Pawlenty launches bid: We've tried Obama's way and 'his way has failed'

Tim Pawlenty on Monday officially jumped into the presidential race, telling a crowd in Iowa that the country needs a leader who is willing to “look you in the face and tell you the truth.”

 Speaking to a town-hall-style gathering at the foot of the state capitol in Des Moines, the former Minnesota governor made the politically risky move of calling for federal ethanol subsidies to be gradually phased out. Pawlenty said all energy subsidies, including ethanol, need to be cut back or eliminated to return the U.S. to a sound fiscal path. 

“The truth about federal energy subsidies, including federal subsidies for ethanol, is that they have to be phased out,” he said.  “We need to do it gradually. We need to do it fairly. But we need to do it.”

Pawlenty’s statements on ethanol did not trigger applause.

Ethanol subsidies are a political sacred cow in Iowa, and few presidential candidates have found success there after opposing them. 

The rise of the Tea Party and its focus on fiscal issues has given candidates more political cover to criticize ethanol subsidies in Iowa this election cycle.
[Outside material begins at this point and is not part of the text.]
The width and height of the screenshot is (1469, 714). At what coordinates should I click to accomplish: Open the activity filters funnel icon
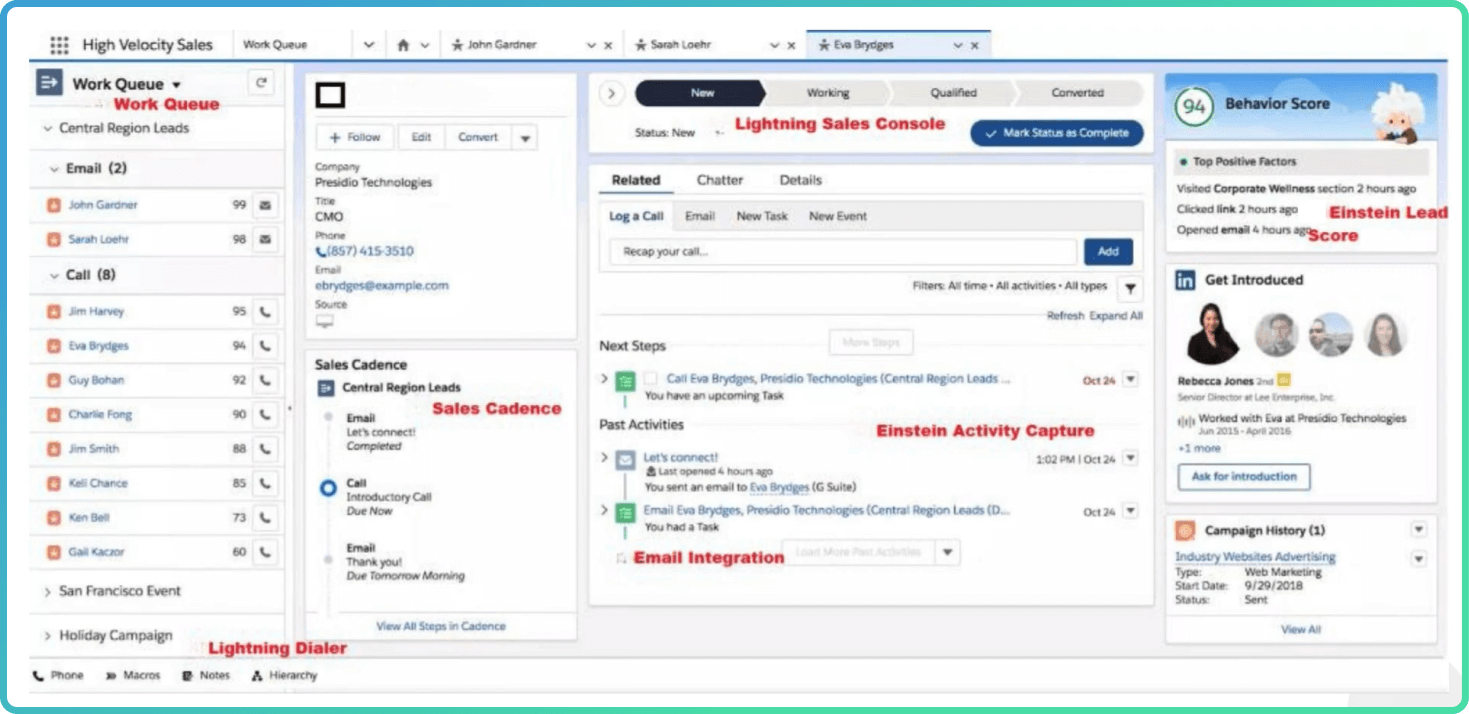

Pawlenty earned kudos from conservative talk radio host Rush Limbaugh, who called the move “politically gutsy” during an interview with the 50-year-old candidate Monday. 

Democrats immediately tried to turn it into a political disadvantage for Pawlenty, painting him as a flip-flopper and political opportunist. 
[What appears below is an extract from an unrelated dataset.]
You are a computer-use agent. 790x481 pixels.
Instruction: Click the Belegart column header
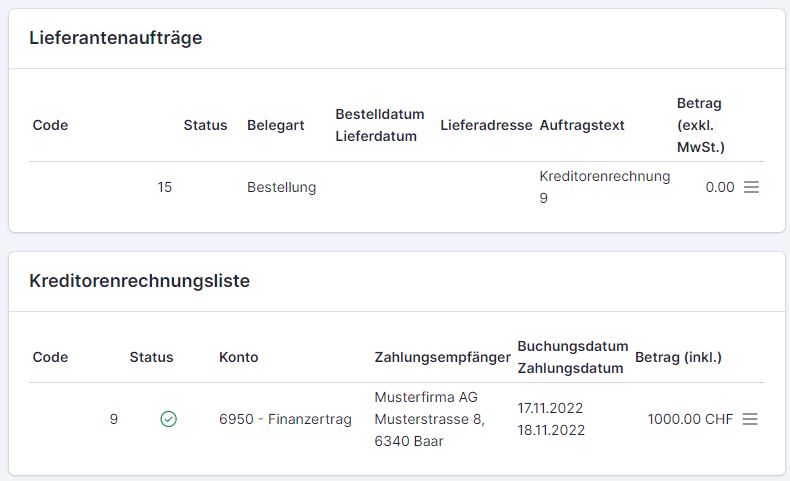click(276, 125)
“He holds his finger up in the wind and feels which way the political wind is blowing,” Minnesota Democratic-Farmer-Labor Party President Ken Martin told reporters. “Tim Pawlenty has been nothing more than a political chameleon, and today’s announcement proves that.” 

The move is indeed a reversal for Pawlenty, who as governor increased his state’s ethanol mandate and defended the subsidies from sweeping changes as recently as last month. 

Pawlenty, however, claimed in his speech that he reduced ethanol subsidies when Minnesota faced a budget crisis. 

Ethanol wasn’t the only area where Pawlenty made waves. 

He voiced support for means-testing of Social Security cost-of-living adjustments just one day before he is scheduled to visit Florida, a key swing state with a large population of senior citizens, and said he won’t allow more bank bailouts ahead of a visit to New York City, the country’s financial capital.

The ex-governor said that Republicans who want to defeat President Obama in 2012 will not succeed in doing so by being timid. 

“Conventional wisdom says you can’t talk about ethanol in Iowa or Social Security in Florida or financial reform on Wall Street,” Pawlenty said. “But someone has to say it. Someone has to finally stand up and level with the American people. Someone has to lead.”

Pawlenty appears to be betting that bold policy positions could help him stand out among the field of GOP presidential contenders, namely Mitt Romney, the former Massachusetts governor, who is viewed as the front-runner. 

Pawlenty is looking to cast himself as a serious alternative to Romney, but faces several obstacles, including low name recognition and sagging poll numbers. 

According to a May Gallup poll, Pawlenty’s 48 percent name recognition among Republicans is 35 points lower than Romney’s and half that of former Alaska Gov. Sarah Palin (R), who could dramatically alter the race if she jumps in.

Pawlenty said Monday that he prefers to build support by talking about ideas, not hurling partisan barbs.

“I’m not running for entertainer in chief. These are serious times and they need serious people with serious solutions,” he said on NBC’s “Today” show. “So if you’re looking for the loudest comedian in the race, vote for somebody else. But I’ll bring the solutions forward that will actually fix the country.”

Still, Pawlenty’s strategy poses major risks in Iowa, the first caucus state where he is looking to make a splash. 

He has aggressively courted voters and GOP activists in Iowa, hoping that a strong showing there will jump-start his candidacy and give him a chance of winning other early primaries.

“I think success breeds success,” said former Rep. Vin Weber (R-Minn.), a senior adviser to Pawlenty.

Previous candidates who have voiced opposition to ethanol subsidies have not fared well in the Hawkeye State. Sen. John McCain (R-Ariz.), a longtime critic of ethanol, finished fourth in the 2008 Iowa caucus before rebounding to win the nomination. Former Arkansas Gov. Mike Huckabee (R), who supports ethanol subsidies, won the 2008 Iowa caucus.

Veteran Iowa Republican strategist Bob Haus said Pawlenty made a “bold move” with his announcement Monday. 

Asked if Iowa voters and activists will withhold support for Pawlenty over his statements on ethanol, Haus responded, “I don’t think it’s that serious. I think it’s one of those things where it could give some people some pause.

“It may have surprised some people, but it’s not a dealbreaker,” Haus said.

Haus, however, explained the importance of the ethanol industry to Iowa’s economy and said it is a key element in developing alternative fuels and breaking the nation’s dependence on foreign oil.

-- This story was published at 12:50 p.m. and updated 8:24 p.m.